■ About this exercise: Keeping every word and mark, copy all of the data.

○ ○ ○ ○ ○ ○ ○

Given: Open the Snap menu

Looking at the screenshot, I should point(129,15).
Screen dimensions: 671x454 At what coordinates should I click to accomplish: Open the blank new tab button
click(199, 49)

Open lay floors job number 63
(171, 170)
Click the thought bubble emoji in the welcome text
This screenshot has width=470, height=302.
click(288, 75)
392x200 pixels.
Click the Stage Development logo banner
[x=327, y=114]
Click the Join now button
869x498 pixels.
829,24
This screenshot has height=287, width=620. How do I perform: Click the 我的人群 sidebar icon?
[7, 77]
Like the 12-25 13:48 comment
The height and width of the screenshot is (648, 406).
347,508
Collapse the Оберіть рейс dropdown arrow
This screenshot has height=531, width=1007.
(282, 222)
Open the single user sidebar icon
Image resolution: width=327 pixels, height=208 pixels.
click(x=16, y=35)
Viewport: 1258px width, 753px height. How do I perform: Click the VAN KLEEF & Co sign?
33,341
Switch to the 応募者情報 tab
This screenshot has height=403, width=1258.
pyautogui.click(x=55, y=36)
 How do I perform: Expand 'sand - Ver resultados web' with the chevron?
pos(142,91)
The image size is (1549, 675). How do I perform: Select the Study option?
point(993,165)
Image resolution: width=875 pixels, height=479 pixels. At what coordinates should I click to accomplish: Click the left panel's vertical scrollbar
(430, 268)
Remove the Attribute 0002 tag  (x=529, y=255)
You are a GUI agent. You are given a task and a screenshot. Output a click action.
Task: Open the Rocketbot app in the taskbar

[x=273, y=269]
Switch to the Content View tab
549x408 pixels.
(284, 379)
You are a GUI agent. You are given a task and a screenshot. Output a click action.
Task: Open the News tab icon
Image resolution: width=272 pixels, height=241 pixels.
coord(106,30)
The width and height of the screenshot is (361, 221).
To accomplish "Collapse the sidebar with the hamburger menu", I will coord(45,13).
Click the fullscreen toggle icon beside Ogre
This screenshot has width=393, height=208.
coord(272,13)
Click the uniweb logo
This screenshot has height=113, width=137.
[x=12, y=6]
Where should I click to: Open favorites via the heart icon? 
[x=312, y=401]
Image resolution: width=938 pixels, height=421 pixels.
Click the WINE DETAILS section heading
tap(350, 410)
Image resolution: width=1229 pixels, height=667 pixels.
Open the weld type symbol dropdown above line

○ ○ ○ ○ ○ ○ ○

■ Answer to the exercise:
Given: Open the Snap menu

Looking at the screenshot, I should point(129,15).
Screen dimensions: 671x454 At what coordinates should I click to accomplish: Open the blank new tab button
click(199, 49)

Open lay floors job number 63
(171, 170)
Click the thought bubble emoji in the welcome text
This screenshot has width=470, height=302.
click(288, 75)
392x200 pixels.
Click the Stage Development logo banner
[x=327, y=114]
Click the Join now button
869x498 pixels.
829,24
This screenshot has height=287, width=620. How do I perform: Click the 我的人群 sidebar icon?
[7, 77]
Like the 12-25 13:48 comment
The height and width of the screenshot is (648, 406).
347,508
Collapse the Оберіть рейс dropdown arrow
This screenshot has height=531, width=1007.
(282, 222)
Open the single user sidebar icon
Image resolution: width=327 pixels, height=208 pixels.
click(x=16, y=35)
Viewport: 1258px width, 753px height. How do I perform: Click the VAN KLEEF & Co sign?
33,341
Switch to the 応募者情報 tab
This screenshot has height=403, width=1258.
pyautogui.click(x=55, y=36)
 How do I perform: Expand 'sand - Ver resultados web' with the chevron?
pos(142,91)
The image size is (1549, 675). How do I perform: Select the Study option?
point(993,165)
Image resolution: width=875 pixels, height=479 pixels. At what coordinates should I click to accomplish: Click the left panel's vertical scrollbar
(430, 268)
Remove the Attribute 0002 tag  (x=529, y=255)
You are a GUI agent. You are given a task and a screenshot. Output a click action.
Task: Open the Rocketbot app in the taskbar

[x=273, y=269]
Switch to the Content View tab
549x408 pixels.
(284, 379)
You are a GUI agent. You are given a task and a screenshot. Output a click action.
Task: Open the News tab icon
Image resolution: width=272 pixels, height=241 pixels.
coord(106,30)
The width and height of the screenshot is (361, 221).
To accomplish "Collapse the sidebar with the hamburger menu", I will coord(45,13).
Click the fullscreen toggle icon beside Ogre
This screenshot has width=393, height=208.
coord(272,13)
Click the uniweb logo
This screenshot has height=113, width=137.
[x=12, y=6]
Where should I click to: Open favorites via the heart icon? 
[x=312, y=401]
Image resolution: width=938 pixels, height=421 pixels.
Click the WINE DETAILS section heading
tap(350, 410)
Image resolution: width=1229 pixels, height=667 pixels.
Open the weld type symbol dropdown above line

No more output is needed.